Les commanditaires du crime n’ont jamais été identifiés, même si de nombreux opposants au Kremlin et au régime qu’il a instauré en Tchétchénie considèrent que Ramzan Kadyrov, le leader autoritaire de cette région du Caucase, est le suspect N°1. L’intéressé l’a toujours nié.

Meurtres en série

Il a fallu plusieurs procès, acquittements puis condamnations pour que les auteurs de l’assassinat soient reconnus coupables.
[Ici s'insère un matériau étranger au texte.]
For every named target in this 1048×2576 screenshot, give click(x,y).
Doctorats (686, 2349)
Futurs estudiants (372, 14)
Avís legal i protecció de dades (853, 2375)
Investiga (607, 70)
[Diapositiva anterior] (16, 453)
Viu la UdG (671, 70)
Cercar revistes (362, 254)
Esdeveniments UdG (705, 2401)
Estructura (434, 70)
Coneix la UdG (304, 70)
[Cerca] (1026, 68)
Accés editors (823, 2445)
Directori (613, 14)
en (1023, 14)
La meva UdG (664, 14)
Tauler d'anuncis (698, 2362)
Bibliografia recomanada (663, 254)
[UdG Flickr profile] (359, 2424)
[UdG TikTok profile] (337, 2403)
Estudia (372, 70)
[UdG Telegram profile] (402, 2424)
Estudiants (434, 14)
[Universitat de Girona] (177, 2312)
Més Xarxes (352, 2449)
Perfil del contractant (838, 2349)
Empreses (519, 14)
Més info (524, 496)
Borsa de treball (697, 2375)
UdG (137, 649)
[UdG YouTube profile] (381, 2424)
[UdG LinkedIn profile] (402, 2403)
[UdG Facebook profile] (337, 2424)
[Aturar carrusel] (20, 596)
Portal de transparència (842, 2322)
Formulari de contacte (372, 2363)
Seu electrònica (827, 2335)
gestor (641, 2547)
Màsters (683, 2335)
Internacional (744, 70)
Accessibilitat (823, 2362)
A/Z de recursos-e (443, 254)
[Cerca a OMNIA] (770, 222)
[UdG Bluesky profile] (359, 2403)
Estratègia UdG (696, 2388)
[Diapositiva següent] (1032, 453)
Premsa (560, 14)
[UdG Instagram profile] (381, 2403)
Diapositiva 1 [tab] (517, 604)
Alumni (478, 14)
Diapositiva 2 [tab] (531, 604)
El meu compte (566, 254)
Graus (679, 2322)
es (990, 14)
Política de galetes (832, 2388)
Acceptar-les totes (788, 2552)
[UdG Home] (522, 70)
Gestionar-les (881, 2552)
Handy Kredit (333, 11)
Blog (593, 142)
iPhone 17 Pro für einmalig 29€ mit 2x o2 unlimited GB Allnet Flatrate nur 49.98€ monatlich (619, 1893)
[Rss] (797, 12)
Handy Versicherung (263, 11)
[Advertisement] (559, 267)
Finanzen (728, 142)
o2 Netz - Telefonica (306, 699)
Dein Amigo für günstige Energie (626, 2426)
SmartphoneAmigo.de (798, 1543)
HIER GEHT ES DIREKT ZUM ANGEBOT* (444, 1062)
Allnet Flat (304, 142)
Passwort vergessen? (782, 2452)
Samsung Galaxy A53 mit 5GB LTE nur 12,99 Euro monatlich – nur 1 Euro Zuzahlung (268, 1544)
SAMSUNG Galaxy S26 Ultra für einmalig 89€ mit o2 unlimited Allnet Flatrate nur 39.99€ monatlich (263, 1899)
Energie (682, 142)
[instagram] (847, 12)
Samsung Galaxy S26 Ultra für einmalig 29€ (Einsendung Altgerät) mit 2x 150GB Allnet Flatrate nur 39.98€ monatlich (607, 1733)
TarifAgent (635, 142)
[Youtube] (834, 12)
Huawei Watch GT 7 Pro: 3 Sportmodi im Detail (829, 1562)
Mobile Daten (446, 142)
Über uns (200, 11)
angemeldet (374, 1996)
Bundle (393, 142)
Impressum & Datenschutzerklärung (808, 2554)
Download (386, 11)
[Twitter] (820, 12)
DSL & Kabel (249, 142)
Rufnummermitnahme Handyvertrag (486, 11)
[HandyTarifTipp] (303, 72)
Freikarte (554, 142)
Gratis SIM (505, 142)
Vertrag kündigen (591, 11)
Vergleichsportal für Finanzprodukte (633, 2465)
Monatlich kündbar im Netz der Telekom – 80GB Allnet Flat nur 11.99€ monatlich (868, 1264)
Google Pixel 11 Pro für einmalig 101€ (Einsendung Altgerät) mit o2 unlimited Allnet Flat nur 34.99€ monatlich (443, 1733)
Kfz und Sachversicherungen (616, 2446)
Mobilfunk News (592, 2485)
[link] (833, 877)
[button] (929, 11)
Parmi eux, M. Khadjikourbanov.

L’organisateur logistique de l’assassinat, Lom-Ali Gaitukayev, est décédé en prison en 2017. Son neveu Rustam Makhmudov a été reconnu coupable du meurtre du journaliste et purge une peine d’emprisonnement à perpétuité.

Anna Politkovskaïa, qui travaillait pour le journal indépendant Novaya Gazeta, est l’une des nombreuses personnalités critiques à l’égard de la Russie de Vladimir Poutine à avoir été assassinées sans que ces crimes ne soient jamais élucidés.

Parmi les autres victimes, l’opposant Boris Nemtsov, le journaliste Paul Klebnikov, la militante des droits de l’homme Natalia Estemirova et l’avocat Stanislav Markelov.

Le critique numéro un du Kremlin, Alexeï Navalny, a survécu à un empoisonnement en 2020 et purge une longue peine de prison, une peine que l’intéressé et les Occidentaux qualifient de politique.

Après son assaut contre l’Ukraine, la Russie a lancé une vaste campagne de répression de toutes les voix, célèbres ou anonymes, dénonçant sa responsabilité dans ce conflit.